CMS - CANTASS Mission Simulator
Canadian Navy’s principal passive long-range sonar and incorporates the US Navy’s AN/SQR-19 towed array
Each CMS has up to four Student Stations and two Instructor Stations
The Canadian Towed Array Sonar System (CANTASS) Mission Simulator (CMS) is an advanced, high fidelity system for training CANTASS AN/SQR 502 Shipboard Electronics Sub-System (SESS) operators. CANTASS is the Canadian Navy's principal passive long-range sonar and incorporates the US Navy's AN/SQR-19 towed array.
The first CMS was commissioned in March 2000, the CMS Atlantic, and is installed in the training facility at the Canadian Forces Naval Operations School (CFNOS), in Halifax, NS. A second CMS for the Pacific coast was developed by Array and commissioned in October 2002. It is installed in the training facility at the Canadian Forces Fleet School (CFFS) in Esquimalt, BC. Both are currently in use at the respective naval bases.
The Student Stations replicate the functionality and performance of the on-board sonar equipment. The Instructor Stations stimulate the four Student Stations by generating and transmitting up to four independent streams of raw acoustic data.

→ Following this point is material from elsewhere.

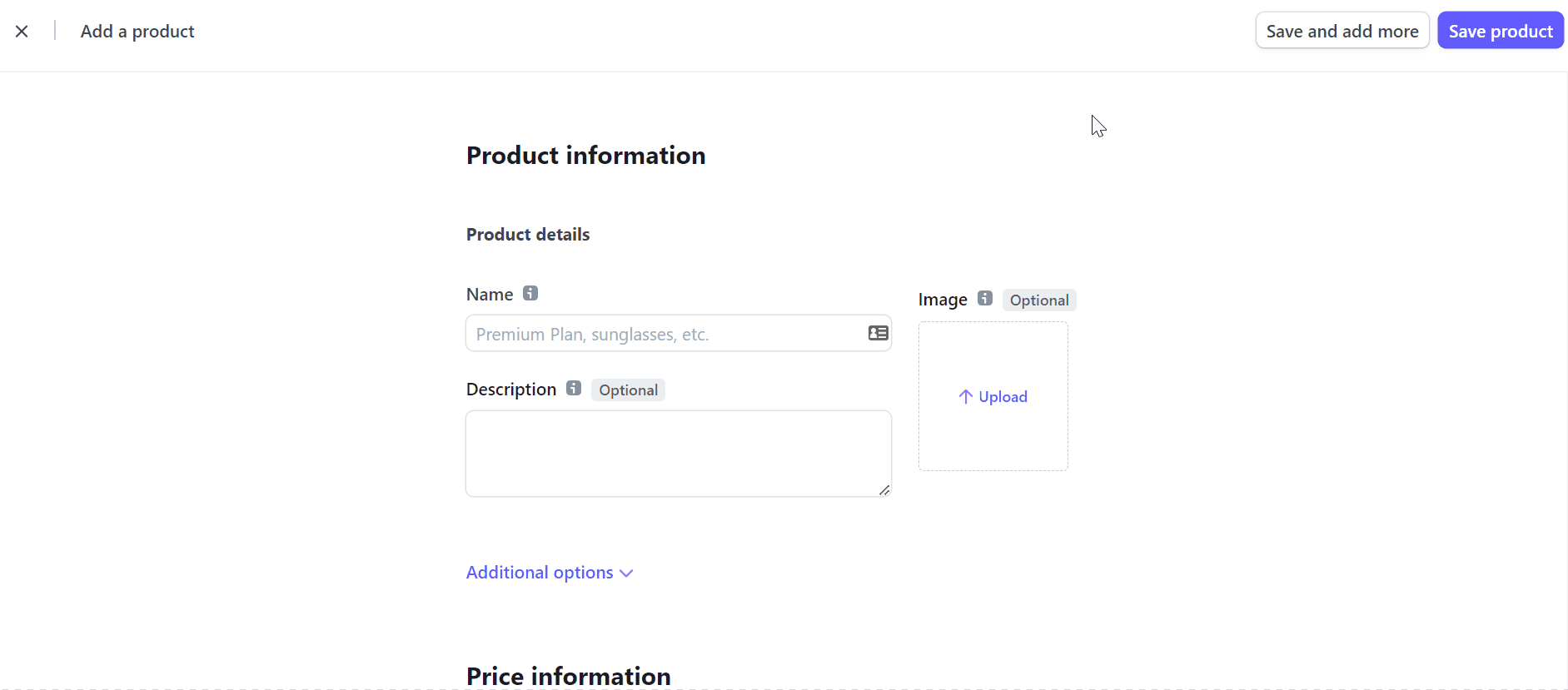The width and height of the screenshot is (1568, 690).
Task: Click the Optional badge beside Description
Action: coord(628,390)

The CMS simulates a complex ocean environment. This model includes multi-path effects caused by space and sound velocity profiles that vary with time. Each mission may include a wide range of components:
- Up to three propagation loss curves and ambient noise profiles
- Up to sixteen complex targets with up to 150 NB and 15 BB tonals per target
- Up to 1500 NB and 150 BB components
- Full and realistic ambient noises and complex radiated noises, including active sonar
- Taped acoustic sounds
The mission profile, either off-line or during the mission simulation, can incorporate full state dependencies and state changes. These may include helm changes, diesel to battery changeovers, or automatic weapons release within preset counter detection ranges. The simulation makes use of a chain link model for the towed array to provide realistic dynamic performance.

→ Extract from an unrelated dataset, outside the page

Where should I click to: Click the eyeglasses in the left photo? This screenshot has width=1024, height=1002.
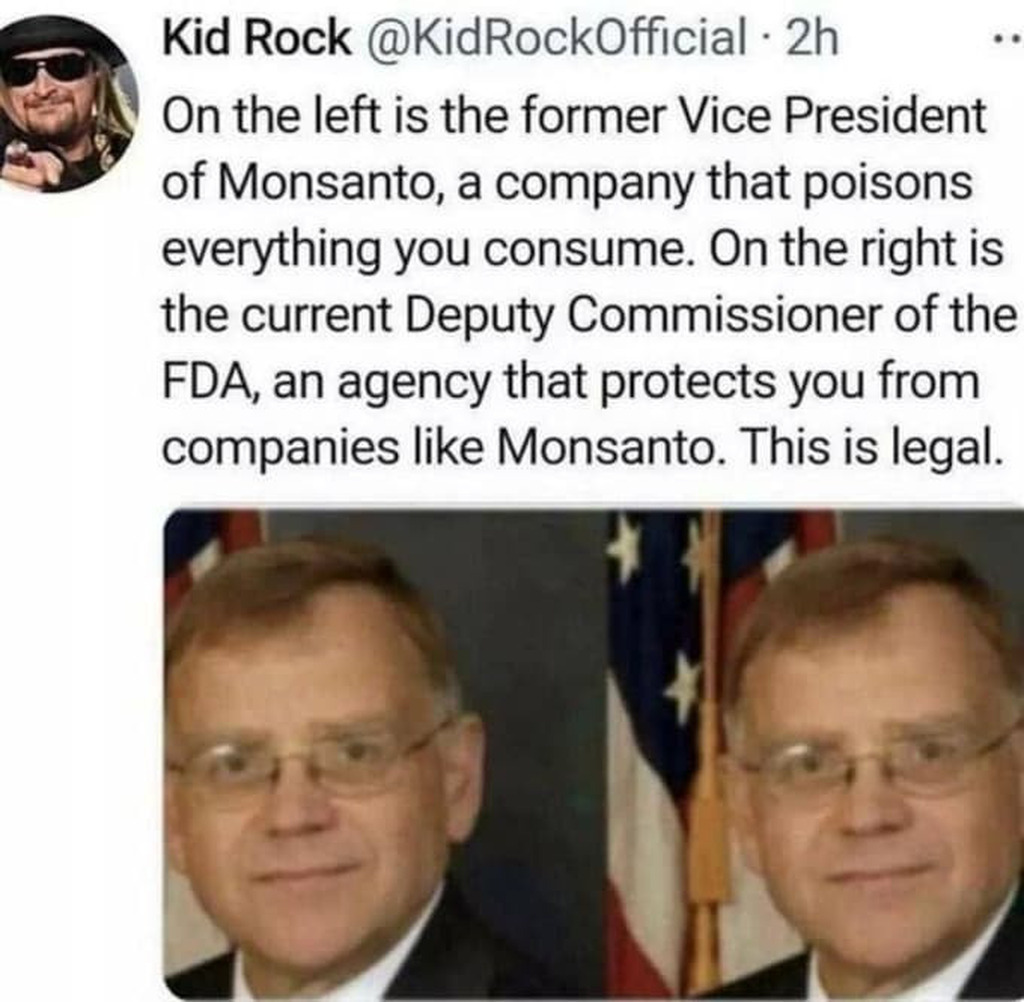coord(305,763)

The instructor defines a mission simulation on the CMS using a set of script commands through a Graphical User Interface (GUI). While the CMS is executing the mission simulation, the instructor uses a local monitor to view subsets of the 16 Acoustic Screen Monitors from the four Student Stations. The instructor can also communicate with the students over an audio network.
The CMS also interfaces with a Sony DIR-1000 High Density Digital Recorder (HDDR). Simulated missions created on the CMS can be recorded on HDDR tapes, archived, then used for playback to the Student Stations (or to ship-board systems) at a later time. Moreover, the CMS can use acoustic data tapes from ships and other sources to stimulate the Student Stations.